10 thoughts on “The influence of opening lines and catchy beginnings

  1. “To many, I was myth incarnate, the embodiment of a most superb legend, a fairy tale. Some considered me a monster, a mutation. To my great misfortune, I was once mistaken for an angel.”

    The Strange and Beautiful Sorrows of Ava Lavender by Leslye Walton

    One of my favs, for a very odd and beautiful book. The 7 1/2 Deaths has been on my list for a while – I’ll have to see how the first chapter grabs me, if it does like it did for you!

    Liked by 1 person

  2. Definitely agree that the first lines and chapter can make or break the novel, with the publishers and readers alike! If the beginning is good, I’ll immediately get drawn in and probably read a lot more, but if it’s bad I’ll probably put it down, and sometimes a lot of time goes by that I even forget what I was reading, so I usually give up. 7 deaths of Evelyn Hardcastle was the best book I’ve read last year, and I remember the first chapter being the bomb! 🙂

    Liked by 1 person

    1. I’m glad to see that I’m not the only one to get disinterested if the beginning of a book is slow and doesn’t seem to go anywhere.
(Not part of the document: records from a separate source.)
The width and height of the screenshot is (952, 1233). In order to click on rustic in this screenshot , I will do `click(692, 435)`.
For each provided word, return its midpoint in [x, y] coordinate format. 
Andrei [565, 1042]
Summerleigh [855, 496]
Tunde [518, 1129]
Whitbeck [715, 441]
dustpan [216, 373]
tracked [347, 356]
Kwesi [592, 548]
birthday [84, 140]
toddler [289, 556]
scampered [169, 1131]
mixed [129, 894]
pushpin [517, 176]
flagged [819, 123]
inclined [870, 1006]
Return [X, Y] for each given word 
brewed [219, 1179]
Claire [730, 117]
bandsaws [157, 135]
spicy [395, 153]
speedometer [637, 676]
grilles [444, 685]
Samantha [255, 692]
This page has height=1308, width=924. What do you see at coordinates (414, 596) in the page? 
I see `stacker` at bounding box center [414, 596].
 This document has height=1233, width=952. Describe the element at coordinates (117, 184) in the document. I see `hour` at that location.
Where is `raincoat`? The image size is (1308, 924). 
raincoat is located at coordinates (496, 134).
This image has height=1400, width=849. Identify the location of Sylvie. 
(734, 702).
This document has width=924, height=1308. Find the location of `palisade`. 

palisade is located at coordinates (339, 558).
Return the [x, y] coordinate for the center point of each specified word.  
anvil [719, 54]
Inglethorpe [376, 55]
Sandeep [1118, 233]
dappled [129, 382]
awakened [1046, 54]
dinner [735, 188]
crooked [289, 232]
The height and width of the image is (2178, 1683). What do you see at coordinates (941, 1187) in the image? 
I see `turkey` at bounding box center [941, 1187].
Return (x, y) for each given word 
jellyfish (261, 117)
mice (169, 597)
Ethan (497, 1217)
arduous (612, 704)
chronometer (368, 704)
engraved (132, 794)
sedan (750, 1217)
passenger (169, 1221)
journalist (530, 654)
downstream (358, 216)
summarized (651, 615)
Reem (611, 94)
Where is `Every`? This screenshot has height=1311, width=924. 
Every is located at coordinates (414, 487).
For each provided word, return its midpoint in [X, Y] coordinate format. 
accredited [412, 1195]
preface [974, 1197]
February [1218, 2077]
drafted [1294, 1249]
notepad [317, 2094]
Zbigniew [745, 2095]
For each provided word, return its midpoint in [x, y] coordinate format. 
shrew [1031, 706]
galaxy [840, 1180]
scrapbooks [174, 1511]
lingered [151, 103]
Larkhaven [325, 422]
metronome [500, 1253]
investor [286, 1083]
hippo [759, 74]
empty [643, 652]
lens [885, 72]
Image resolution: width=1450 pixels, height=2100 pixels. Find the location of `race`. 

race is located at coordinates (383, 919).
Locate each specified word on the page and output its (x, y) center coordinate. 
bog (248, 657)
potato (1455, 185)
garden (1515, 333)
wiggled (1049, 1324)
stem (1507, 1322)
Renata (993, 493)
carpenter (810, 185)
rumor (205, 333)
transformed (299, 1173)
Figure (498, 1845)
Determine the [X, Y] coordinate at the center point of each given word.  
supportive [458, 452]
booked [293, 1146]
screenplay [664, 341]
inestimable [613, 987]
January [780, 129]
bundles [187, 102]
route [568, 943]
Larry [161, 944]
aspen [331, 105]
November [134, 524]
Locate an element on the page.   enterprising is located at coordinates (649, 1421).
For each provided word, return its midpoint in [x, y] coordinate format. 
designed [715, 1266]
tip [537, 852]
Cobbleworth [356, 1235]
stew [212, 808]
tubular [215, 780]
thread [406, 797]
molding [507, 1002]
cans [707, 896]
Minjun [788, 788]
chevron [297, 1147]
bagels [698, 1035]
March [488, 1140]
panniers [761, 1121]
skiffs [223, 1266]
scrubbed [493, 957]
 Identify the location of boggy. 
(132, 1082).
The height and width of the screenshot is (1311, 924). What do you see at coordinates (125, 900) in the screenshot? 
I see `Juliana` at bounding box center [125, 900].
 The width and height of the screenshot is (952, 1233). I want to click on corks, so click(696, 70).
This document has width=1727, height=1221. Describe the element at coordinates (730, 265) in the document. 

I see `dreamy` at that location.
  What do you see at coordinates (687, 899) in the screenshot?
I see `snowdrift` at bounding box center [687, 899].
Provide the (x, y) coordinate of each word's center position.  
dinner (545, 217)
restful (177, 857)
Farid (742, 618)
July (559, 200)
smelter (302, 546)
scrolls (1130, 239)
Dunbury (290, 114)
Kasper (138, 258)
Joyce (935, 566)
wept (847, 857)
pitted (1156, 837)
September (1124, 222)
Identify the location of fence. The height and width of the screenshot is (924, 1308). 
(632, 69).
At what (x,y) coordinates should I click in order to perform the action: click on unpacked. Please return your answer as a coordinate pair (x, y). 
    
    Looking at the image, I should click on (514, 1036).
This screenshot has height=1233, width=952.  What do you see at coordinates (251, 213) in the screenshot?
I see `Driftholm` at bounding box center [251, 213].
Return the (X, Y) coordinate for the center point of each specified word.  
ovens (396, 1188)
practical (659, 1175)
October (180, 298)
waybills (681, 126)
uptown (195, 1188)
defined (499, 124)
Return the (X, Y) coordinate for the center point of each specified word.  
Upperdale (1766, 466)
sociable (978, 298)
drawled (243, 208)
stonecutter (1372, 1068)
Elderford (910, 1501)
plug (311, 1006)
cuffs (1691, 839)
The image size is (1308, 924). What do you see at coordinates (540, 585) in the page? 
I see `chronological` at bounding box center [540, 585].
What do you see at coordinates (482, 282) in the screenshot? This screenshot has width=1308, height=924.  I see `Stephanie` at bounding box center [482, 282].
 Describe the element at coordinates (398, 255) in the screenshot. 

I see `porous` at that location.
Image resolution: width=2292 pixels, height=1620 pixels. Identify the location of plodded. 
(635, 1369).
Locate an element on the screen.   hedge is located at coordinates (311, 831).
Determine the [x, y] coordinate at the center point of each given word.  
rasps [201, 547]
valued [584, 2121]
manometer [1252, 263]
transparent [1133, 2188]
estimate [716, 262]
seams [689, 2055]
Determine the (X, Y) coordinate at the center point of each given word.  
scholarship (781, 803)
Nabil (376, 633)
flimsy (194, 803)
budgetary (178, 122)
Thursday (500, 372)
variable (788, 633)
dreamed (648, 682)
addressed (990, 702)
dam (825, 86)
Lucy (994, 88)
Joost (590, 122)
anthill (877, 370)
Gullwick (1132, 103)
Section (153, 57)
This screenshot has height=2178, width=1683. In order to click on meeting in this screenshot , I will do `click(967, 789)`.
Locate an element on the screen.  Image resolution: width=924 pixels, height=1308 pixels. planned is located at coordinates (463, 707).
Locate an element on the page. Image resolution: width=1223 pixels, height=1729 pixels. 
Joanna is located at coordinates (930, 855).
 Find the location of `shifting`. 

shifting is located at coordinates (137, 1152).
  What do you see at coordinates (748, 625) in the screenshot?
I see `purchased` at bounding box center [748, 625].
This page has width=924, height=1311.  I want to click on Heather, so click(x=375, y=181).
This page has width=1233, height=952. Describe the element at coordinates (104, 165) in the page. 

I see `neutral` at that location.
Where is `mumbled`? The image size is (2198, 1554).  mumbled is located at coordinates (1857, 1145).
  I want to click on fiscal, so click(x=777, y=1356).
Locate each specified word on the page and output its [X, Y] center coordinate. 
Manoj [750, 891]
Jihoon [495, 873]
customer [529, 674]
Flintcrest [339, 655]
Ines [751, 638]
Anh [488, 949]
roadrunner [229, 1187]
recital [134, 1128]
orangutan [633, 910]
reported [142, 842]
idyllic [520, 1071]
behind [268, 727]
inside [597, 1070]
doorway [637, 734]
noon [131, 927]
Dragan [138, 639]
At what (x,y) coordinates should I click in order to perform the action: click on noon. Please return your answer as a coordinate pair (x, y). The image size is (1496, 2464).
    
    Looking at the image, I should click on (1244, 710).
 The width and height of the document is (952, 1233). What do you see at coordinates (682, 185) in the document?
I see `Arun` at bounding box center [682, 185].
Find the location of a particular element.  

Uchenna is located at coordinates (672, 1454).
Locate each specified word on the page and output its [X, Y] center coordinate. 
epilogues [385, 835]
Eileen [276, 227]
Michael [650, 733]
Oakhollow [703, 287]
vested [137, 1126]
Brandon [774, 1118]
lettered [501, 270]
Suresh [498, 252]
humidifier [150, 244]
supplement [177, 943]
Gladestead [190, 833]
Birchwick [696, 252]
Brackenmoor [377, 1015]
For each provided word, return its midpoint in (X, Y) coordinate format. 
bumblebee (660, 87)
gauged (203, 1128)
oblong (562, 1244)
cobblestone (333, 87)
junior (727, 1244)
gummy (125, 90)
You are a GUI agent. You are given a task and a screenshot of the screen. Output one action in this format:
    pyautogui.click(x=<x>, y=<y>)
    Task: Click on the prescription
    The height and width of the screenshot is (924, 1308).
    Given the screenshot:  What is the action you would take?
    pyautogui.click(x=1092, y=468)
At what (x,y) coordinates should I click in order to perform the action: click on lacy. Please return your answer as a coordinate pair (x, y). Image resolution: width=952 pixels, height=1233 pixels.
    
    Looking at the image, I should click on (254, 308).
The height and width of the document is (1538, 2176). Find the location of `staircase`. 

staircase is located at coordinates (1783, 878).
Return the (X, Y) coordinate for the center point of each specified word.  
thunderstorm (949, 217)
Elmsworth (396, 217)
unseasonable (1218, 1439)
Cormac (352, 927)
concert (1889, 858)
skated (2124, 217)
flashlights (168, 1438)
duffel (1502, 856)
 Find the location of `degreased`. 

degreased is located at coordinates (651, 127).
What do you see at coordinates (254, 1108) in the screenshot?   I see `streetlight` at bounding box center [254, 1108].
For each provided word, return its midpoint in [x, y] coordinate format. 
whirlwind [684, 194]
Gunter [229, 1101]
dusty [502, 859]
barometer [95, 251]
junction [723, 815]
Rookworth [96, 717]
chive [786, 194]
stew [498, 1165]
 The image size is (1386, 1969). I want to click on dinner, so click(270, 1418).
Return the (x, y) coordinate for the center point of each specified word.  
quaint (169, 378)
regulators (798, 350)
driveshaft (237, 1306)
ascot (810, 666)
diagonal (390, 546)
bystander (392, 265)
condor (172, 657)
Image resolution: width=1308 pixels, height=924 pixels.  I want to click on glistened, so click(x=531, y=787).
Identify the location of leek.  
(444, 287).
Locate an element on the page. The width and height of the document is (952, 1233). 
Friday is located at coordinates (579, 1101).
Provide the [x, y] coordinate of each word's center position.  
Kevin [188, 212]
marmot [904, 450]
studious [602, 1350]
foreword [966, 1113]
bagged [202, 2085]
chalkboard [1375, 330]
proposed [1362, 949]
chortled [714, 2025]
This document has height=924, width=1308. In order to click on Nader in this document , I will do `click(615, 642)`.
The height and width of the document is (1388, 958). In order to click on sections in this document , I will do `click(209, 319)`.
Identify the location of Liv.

And yes, that first chapter of Seven Deaths of Evelyn Hardcastle was just amazing and it was the best book I read last year too! ❤

      Liked by 1 person

      1. I don’t mind if the beginning is slow, but it has to have some substance, to make me interested. 🙂 Seven Deaths was one of the very few books which drew me in so much I felt I was a part of the story. 😀 I can’t wait to see what Stuart Turton writes next, he’s set the bar very high. 🙂

        Liked by 1 person

      2. I’m also very excited for his next book to be published! I know that he’s in the process of writing so hopefully we’ll get to read it soon and it will be just as good if not better than Evelyn Hardcastle!